▶ **EXERCISE**: Across the records below, how many lines include the string "output"? State the number and nothing more.

(Saved entries)
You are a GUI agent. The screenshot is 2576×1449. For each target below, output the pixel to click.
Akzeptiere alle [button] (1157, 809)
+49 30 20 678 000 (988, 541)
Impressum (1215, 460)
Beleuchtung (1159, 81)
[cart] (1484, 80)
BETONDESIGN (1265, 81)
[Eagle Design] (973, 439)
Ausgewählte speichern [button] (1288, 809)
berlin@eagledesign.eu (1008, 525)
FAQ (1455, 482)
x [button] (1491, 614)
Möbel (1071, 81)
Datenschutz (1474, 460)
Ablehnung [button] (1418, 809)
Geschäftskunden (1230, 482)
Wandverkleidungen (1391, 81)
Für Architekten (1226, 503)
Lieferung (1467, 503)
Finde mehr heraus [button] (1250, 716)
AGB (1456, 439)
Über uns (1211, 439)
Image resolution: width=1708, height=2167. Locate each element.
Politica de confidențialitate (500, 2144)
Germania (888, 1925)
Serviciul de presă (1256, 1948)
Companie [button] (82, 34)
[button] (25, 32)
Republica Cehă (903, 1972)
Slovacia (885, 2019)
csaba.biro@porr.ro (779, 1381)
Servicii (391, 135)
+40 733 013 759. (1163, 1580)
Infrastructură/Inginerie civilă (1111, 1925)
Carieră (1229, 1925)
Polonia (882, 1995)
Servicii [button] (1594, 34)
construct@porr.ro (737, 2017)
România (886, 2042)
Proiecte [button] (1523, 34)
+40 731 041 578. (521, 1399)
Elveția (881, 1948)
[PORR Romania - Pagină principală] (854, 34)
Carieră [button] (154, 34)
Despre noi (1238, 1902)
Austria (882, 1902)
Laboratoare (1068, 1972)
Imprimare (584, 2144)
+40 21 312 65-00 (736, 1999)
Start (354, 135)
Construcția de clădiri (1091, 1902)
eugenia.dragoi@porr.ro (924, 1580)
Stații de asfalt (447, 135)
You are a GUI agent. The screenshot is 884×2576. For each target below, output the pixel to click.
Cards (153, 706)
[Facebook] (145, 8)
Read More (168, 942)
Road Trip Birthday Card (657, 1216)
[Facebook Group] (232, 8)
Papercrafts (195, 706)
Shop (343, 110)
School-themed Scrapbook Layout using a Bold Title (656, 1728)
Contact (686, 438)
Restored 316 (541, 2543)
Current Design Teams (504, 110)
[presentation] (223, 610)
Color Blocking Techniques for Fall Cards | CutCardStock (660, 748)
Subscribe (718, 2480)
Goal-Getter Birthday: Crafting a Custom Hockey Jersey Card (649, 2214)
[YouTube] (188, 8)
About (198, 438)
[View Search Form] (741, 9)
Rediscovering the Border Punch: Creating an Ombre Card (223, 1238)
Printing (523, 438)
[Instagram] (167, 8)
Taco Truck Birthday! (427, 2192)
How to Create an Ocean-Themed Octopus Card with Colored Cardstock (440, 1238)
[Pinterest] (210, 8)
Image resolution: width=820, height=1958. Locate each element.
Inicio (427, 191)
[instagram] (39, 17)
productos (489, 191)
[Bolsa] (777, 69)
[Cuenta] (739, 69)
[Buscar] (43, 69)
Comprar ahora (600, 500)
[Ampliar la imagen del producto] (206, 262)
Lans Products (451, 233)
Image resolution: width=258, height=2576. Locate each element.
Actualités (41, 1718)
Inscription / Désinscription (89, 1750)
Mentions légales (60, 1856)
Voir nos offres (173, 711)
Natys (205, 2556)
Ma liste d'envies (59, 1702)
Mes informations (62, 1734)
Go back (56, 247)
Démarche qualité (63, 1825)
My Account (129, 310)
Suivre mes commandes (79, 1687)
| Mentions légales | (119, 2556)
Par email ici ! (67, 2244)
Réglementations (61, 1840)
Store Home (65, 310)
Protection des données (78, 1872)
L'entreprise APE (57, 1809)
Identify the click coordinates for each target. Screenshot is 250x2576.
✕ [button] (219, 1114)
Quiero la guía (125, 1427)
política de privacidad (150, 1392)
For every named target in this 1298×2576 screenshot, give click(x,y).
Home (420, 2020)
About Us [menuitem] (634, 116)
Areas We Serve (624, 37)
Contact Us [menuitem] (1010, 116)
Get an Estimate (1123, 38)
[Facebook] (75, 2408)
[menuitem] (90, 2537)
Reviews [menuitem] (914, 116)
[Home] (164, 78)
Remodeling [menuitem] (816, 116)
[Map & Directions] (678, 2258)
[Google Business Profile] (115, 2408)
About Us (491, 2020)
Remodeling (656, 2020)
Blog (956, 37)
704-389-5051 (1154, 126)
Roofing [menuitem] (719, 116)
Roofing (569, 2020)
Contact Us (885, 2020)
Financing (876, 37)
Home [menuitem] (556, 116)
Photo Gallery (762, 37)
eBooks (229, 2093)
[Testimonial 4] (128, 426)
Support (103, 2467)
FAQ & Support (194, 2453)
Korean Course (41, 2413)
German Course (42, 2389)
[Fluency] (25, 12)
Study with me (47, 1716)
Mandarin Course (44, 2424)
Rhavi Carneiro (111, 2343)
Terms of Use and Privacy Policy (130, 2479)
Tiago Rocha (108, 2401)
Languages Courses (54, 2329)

▶ **RESPONSE**: 2